I have faced the same thing, but without the sharing problem. I lost my home
to fire seven years ago, so had a completely fresh start with everything
(not something I recommend, but a great setting for this discussion). I have
been single for that time, so everything here is of my own choosing,
including the house design. Yet, I looked around a year ago and realized
that I have several different "tastes." I was not happy with how things
worked together, and found that I was often hiding my favourite pieces in a
closet to restore the "harmony" that I wanted.

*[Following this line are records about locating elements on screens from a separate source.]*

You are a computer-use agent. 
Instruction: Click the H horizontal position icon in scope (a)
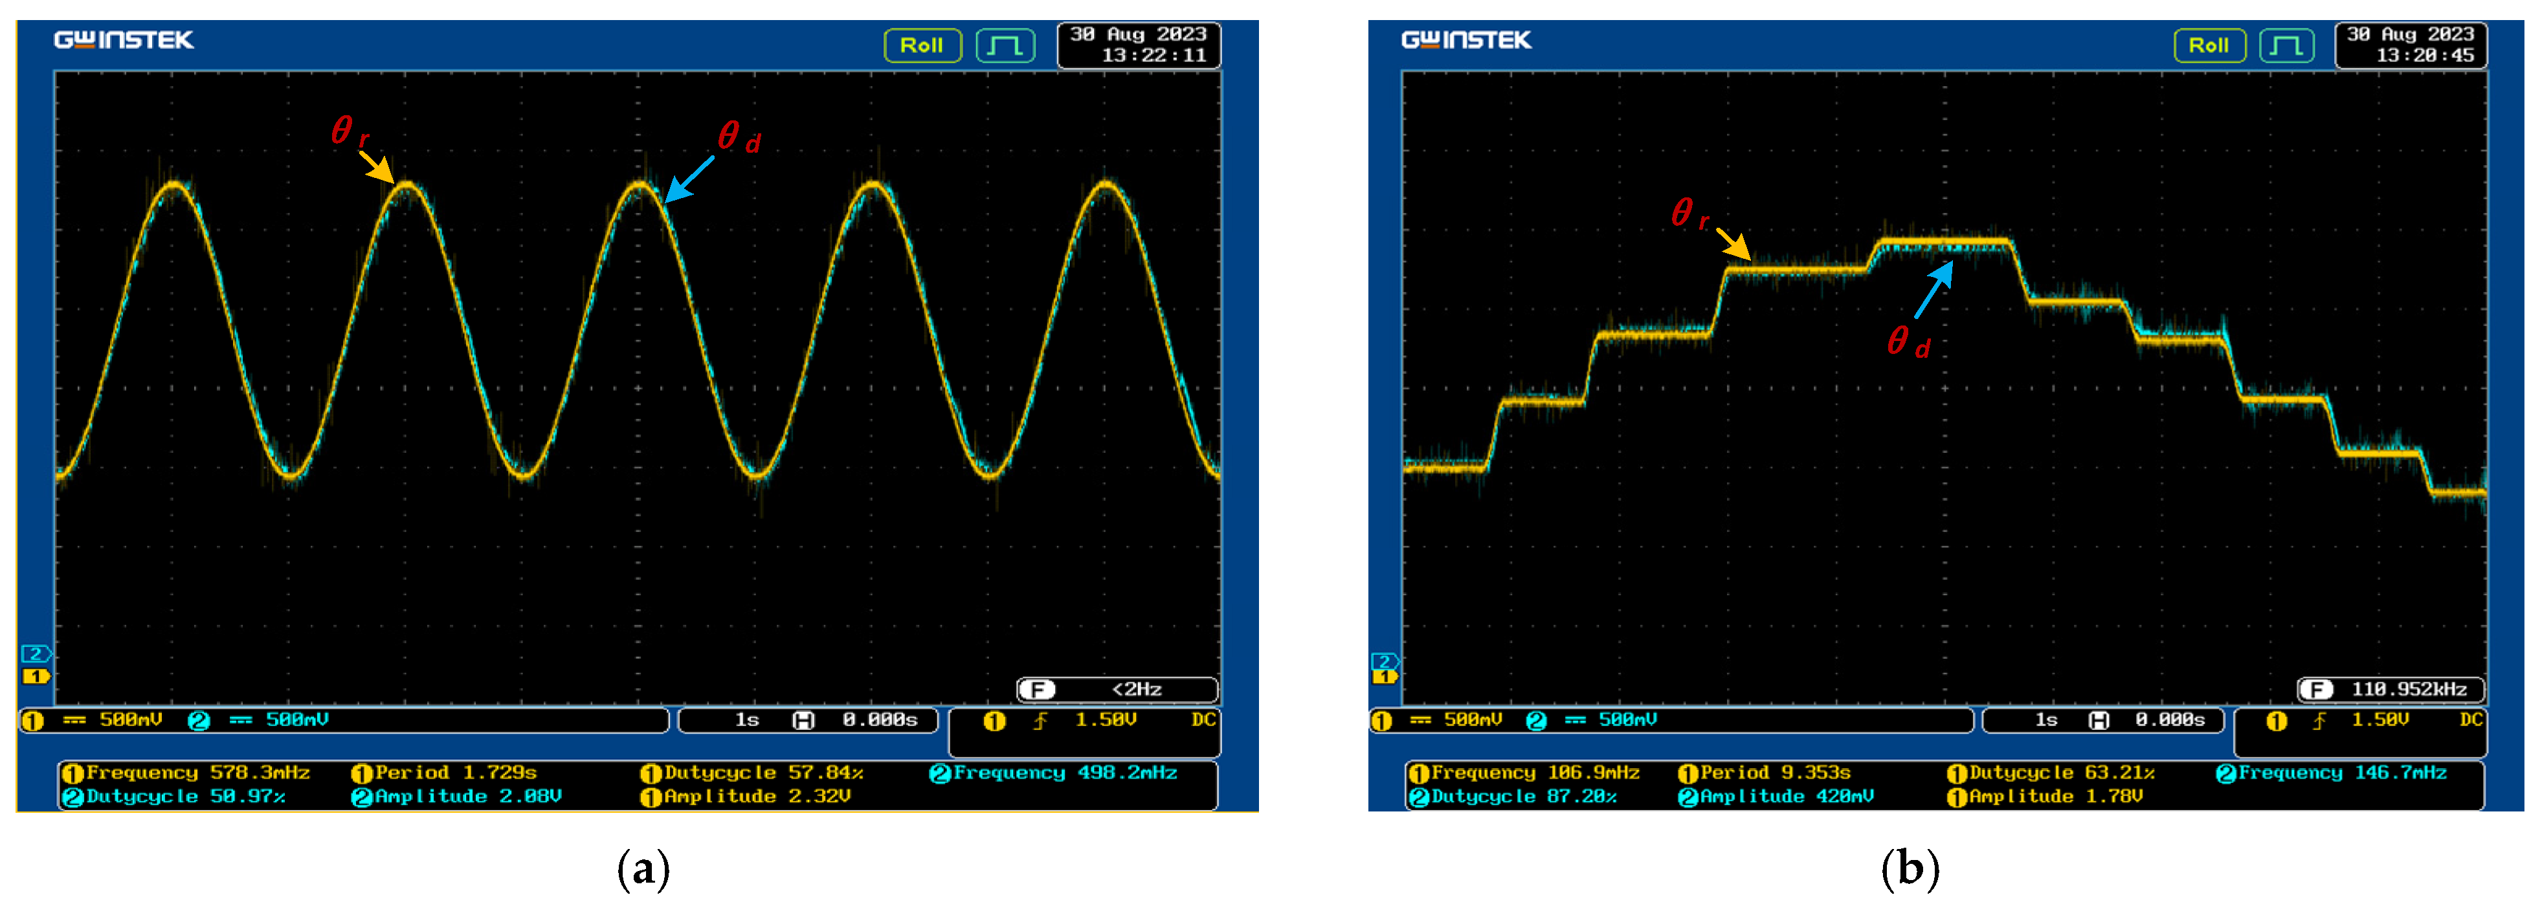pyautogui.click(x=804, y=721)
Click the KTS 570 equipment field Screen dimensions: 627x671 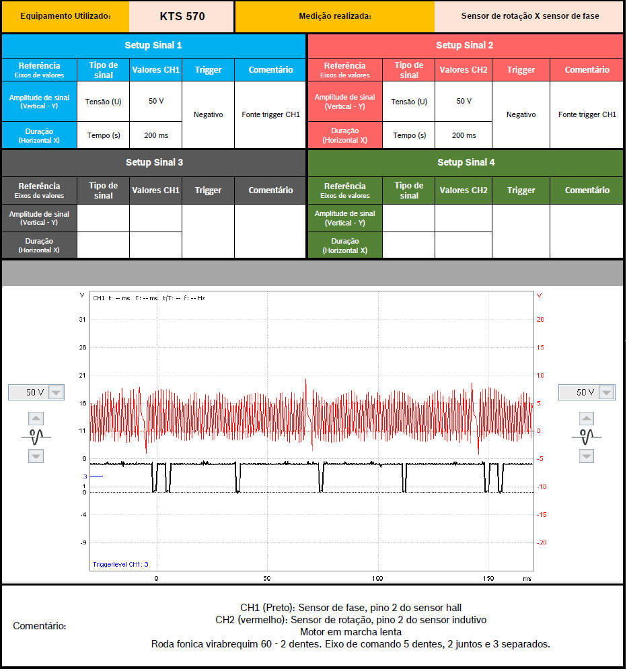pyautogui.click(x=182, y=16)
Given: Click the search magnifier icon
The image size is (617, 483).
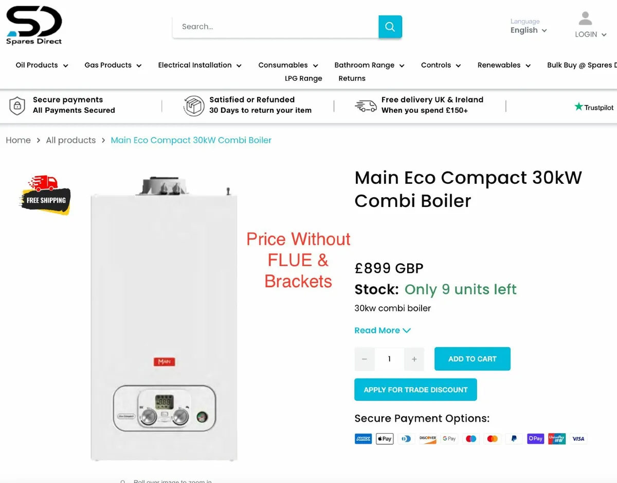Looking at the screenshot, I should click(390, 26).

The solution for me was to set up my own mini galleries (for lack of a
better word) in different rooms. Now, my living area features one part of
me, my office another, my bedroom is totally different in style to
everything else, and my bathrooms show yet other facets of me. I love the
variety moving through the house. I have peaceful rooms, vibrant and
electric rooms and one where I put all my "spiritual" stuff. My kids are all
gone as of September, and I am tearing the lower floor apart to put in a big
studio in half of it, and I can hardly wait to redo the TV area in yet
another style. Then I can hit the newly free "guest" bedrooms. It's really a
lot of fun, and has taken all the "restrictions" off what I can surround
myself with.

Now, when I find anything I like, it fits perfectly somewhere. The downside
is that I have to keep the whole house somewhat clean, as I am likely to be
dragging guests anywhere to see my newest treasure. Come to think of it, we
are actually living in more of the house now. Could be related, perhaps?